Background: The MonarchE and NATALEE trials have established adjuvant CDK4/6 inhibitors (abemaciclib and ribociclib) as pivotal therapies for high-risk hormone receptor-positive (HR+) early breast cancer (EBC). However, real-world data regarding the populations eligible for these trials remains limited, especially in Asian cohorts, highlighting the need for data that bridges the gap between trial findings and clinical practice in diverse settings. We conducted this real-world study in a central Chinese population to identify patient characteristics potentially associated with clinical benefits from CDK4/6 inhibitors such as abemaciclib and ribociclib.

Methods: This retrospective study analyzed 1,947 patients with stage I-III HR+ invasive breast cancer (BC) treated at Xiangya Hospital, China, from 2015 to 2021. The clinicopathological profiles of patients meeting the eligibility criteria of the MonarchE and NATALEE trials were compared. Eligibility was defined according to trial-specific inclusion criteria: MonarchE required ≥4 positive lymph nodes (LNs) or 1-3 LNs with tumor size ≥5 cm or grade 3 histology (Cohort 1), or 1-3 LNs with Ki-67 ≥20% (Cohort 2). NATALEE included stage IIB-III and high-risk stage IIA (T2N0 with grade 3 or Ki-67 ≥20%).

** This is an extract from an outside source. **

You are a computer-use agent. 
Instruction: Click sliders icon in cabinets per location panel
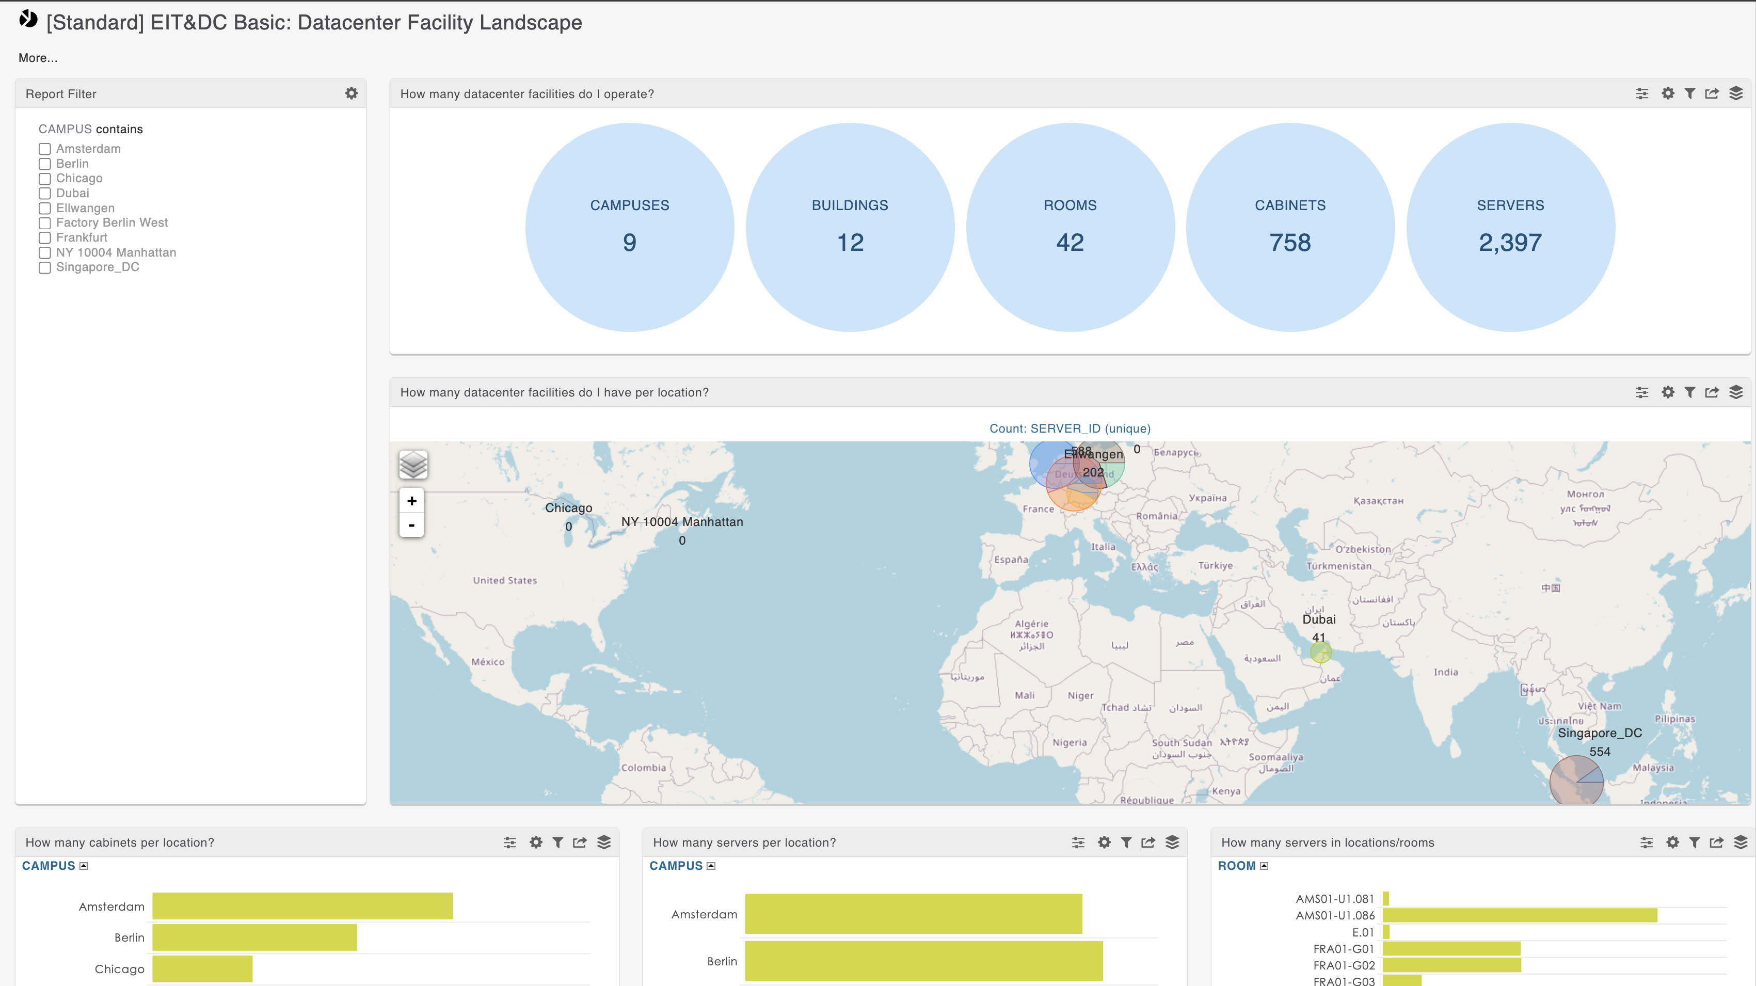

Results: Among the cohort, 26.7% (n=519) met MonarchE criteria, with a higher proportion of grade 3 tumors (25.2%) and T3 disease (17.9%). The cohort was composed of 70.7% of Cohort 1 and 29.3% of Cohort 2. In Cohort 1, 36.5% of patients exhibited 1-3 node-positive disease with high-risk biological features. In contrast, 58.0% (n=1,130) were eligible for NATALEE, including 295 stage III, 417 stage IIB, and 312 node-negative (N0) patients with high-risk biological characteristics (26.0% grade 3; 85.3% Ki-67 ≥20%). NATALEE-eligible patients were older (median age 50 vs. 49 years) and showed greater heterogeneity in Ki-67 expression (44.9% had Ki-67 <20%). Notably, 45.8% of NATALEE-eligible patients overlapped with MonarchE criteria, and 27.6% of the NATALEE cohort consisted of N0 patients with aggressive biological features.

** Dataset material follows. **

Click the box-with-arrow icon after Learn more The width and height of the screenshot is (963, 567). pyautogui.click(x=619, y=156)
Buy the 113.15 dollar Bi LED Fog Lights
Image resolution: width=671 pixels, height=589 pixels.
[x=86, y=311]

Conclusions: These findings challenge the traditional nodal-centric risk stratification model and highlight important disparities in the patient populations defined by trial eligibility criteria. The data suggest that nearly 60% of HR+ EBC patients may qualify for adjuvant ribociclib therapy under NATALEE criteria, indicating a broader therapeutic eligibility than previously recognized and emphasizing the need for a more inclusive, biology-driven approach to treatment selection in HR+ EBC.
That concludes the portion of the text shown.